- **Description of the task**: Restate word for word every line from the one containing "Airway-Aware Dentistry (617, 2389)" to the last line of the records below.

___ Given information

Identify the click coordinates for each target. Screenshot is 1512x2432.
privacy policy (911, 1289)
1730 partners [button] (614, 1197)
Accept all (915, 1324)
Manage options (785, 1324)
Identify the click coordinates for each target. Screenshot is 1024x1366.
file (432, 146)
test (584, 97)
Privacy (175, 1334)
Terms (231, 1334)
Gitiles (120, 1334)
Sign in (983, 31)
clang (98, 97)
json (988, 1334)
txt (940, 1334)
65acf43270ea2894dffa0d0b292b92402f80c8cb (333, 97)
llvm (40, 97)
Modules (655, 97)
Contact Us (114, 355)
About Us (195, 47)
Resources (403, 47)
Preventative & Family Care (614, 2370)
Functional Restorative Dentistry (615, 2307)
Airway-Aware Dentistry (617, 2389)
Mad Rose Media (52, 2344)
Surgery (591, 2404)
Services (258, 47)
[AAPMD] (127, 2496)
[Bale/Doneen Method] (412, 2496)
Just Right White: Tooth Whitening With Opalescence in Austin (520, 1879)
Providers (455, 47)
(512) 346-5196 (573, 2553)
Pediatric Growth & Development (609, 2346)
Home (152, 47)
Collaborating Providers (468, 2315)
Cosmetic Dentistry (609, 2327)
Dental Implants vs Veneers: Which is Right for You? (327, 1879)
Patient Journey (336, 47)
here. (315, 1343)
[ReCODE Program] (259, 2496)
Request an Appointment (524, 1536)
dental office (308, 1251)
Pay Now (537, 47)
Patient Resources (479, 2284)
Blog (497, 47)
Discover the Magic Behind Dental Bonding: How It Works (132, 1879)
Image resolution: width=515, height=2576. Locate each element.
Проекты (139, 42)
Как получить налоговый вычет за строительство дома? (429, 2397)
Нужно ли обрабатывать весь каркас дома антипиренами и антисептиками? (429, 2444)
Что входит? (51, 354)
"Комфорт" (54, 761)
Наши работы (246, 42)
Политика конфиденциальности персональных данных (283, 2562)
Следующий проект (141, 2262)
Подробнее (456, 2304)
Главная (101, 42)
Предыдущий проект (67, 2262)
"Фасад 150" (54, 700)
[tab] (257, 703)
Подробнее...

______

- **Your solution**:
Airway-Aware Dentistry (617, 2389)
Mad Rose Media (52, 2344)
Surgery (591, 2404)
Services (258, 47)
[AAPMD] (127, 2496)
[Bale/Doneen Method] (412, 2496)
Just Right White: Tooth Whitening With Opalescence in Austin (520, 1879)
Providers (455, 47)
(512) 346-5196 (573, 2553)
Pediatric Growth & Development (609, 2346)
Home (152, 47)
Collaborating Providers (468, 2315)
Cosmetic Dentistry (609, 2327)
Dental Implants vs Veneers: Which is Right for You? (327, 1879)
Patient Journey (336, 47)
here. (315, 1343)
[ReCODE Program] (259, 2496)
Request an Appointment (524, 1536)
dental office (308, 1251)
Pay Now (537, 47)
Patient Resources (479, 2284)
Blog (497, 47)
Discover the Magic Behind Dental Bonding: How It Works (132, 1879)
Image resolution: width=515, height=2576. Locate each element.
Проекты (139, 42)
Как получить налоговый вычет за строительство дома? (429, 2397)
Нужно ли обрабатывать весь каркас дома антипиренами и антисептиками? (429, 2444)
Что входит? (51, 354)
"Комфорт" (54, 761)
Наши работы (246, 42)
Политика конфиденциальности персональных данных (283, 2562)
Следующий проект (141, 2262)
Подробнее (456, 2304)
Главная (101, 42)
Предыдущий проект (67, 2262)
"Фасад 150" (54, 700)
[tab] (257, 703)
Подробнее...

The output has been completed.